Un simple test de saliva predice el riesgo de muerte prematura
Como método preventivo y de diagnóstico los tests de saliva están dando mucho de sí. Entre otros fines, se muestran eficaces, rápidos y nada invasivos para detectar algunos cánceres, identificar marcadores genéticos asociados a la depresión o, por ejemplo, predecir el riesgo de alzhéimer.

Ahora, además, una simple prueba de saliva podría ayudarnos a saber la probabilidad que tiene una persona de morir de forma prematura, según concluye un impactante estudio de la Universidad de Birmingham.

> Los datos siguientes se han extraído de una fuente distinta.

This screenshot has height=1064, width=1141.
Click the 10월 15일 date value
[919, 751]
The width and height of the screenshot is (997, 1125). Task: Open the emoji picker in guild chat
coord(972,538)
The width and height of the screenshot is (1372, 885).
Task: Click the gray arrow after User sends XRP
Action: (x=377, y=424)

Detecta los niveles de anticuerpos

El estudio se llevó a cabo durante dos décadas, en las que se analizó la relación entre unos anticuerpos que se encuentran en la saliva (protectores de infecciones) y las tasas de mortalidad de la población.

En concreto, se hizo un seguimiento de la presencia de inmunoglobulina A secretora (lgA), un anticuerpo presente en la saliva y las conclusiones permitieron probar una asociación entre niveles más altos y menor probabilidad de morir antes de tiempo.

Un simple test de saliva predice el riesgo de muerte prematura
El seguimiento se realizón con más de 600 adultos escoceses que tenían 63 años cuando comenzó el estudio. En cifras, quienes presentaban unos niveles más altos de anticuerpos tenían un 29 por ciento menos de probabilidades de morir de forma prematura, y un 32 por ciento menos propensos a morir de cáncer.

Aunque la tendencia está clara, los científicos están enfocados ahora a perfeccionarlo como método de diagnóstico en chequeos de salud general. Su próxima meta, dentro de este objetivo, será determinar qué niveles de protección (anticuerpos) se consideran peligrosos cuando un paciente se haga la prueba.

Con un fin similar, un estudio anterior publicado en Cell Systems en octubre del 2015 concluyó que un análisis de sangre podría concluir si una persona sana tiene más riesgo de morir de neumonía o sepsis en los próximos 14 años.

Llevado a cabo por científicos de la Universidad de Melbourne, en Australia, el indicador estudiado en más 10.000 individuos fue un compuesto de la inflamación conocido como GlycA, y en este caso el reto es averiguar cómo se puede reducir ese riesgo a partir de los resultados.